## Material shown

□ □ □ □ □

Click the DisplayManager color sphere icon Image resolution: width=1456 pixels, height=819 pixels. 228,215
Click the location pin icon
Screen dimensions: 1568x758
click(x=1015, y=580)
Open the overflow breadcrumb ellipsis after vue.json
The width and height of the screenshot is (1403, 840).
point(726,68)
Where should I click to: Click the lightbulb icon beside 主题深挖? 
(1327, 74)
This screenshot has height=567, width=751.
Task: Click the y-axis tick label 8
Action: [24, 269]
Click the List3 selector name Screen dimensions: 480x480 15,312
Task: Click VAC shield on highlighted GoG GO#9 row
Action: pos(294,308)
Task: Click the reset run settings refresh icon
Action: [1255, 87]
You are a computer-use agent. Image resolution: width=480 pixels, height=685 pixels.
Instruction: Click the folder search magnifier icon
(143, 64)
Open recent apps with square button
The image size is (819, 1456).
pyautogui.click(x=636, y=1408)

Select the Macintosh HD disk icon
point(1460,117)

□ □ □ □ □

## Written request
Reproduce every line of the material above verbatim, from the first line to the last, adding nothing and leaving nothing out.

## Answer to the task
Click the DisplayManager color sphere icon Image resolution: width=1456 pixels, height=819 pixels. 228,215
Click the location pin icon
Screen dimensions: 1568x758
click(x=1015, y=580)
Open the overflow breadcrumb ellipsis after vue.json
The width and height of the screenshot is (1403, 840).
point(726,68)
Where should I click to: Click the lightbulb icon beside 主题深挖? 
(1327, 74)
This screenshot has height=567, width=751.
Task: Click the y-axis tick label 8
Action: [24, 269]
Click the List3 selector name Screen dimensions: 480x480 15,312
Task: Click VAC shield on highlighted GoG GO#9 row
Action: pos(294,308)
Task: Click the reset run settings refresh icon
Action: [1255, 87]
You are a computer-use agent. Image resolution: width=480 pixels, height=685 pixels.
Instruction: Click the folder search magnifier icon
(143, 64)
Open recent apps with square button
The image size is (819, 1456).
pyautogui.click(x=636, y=1408)

Select the Macintosh HD disk icon
point(1460,117)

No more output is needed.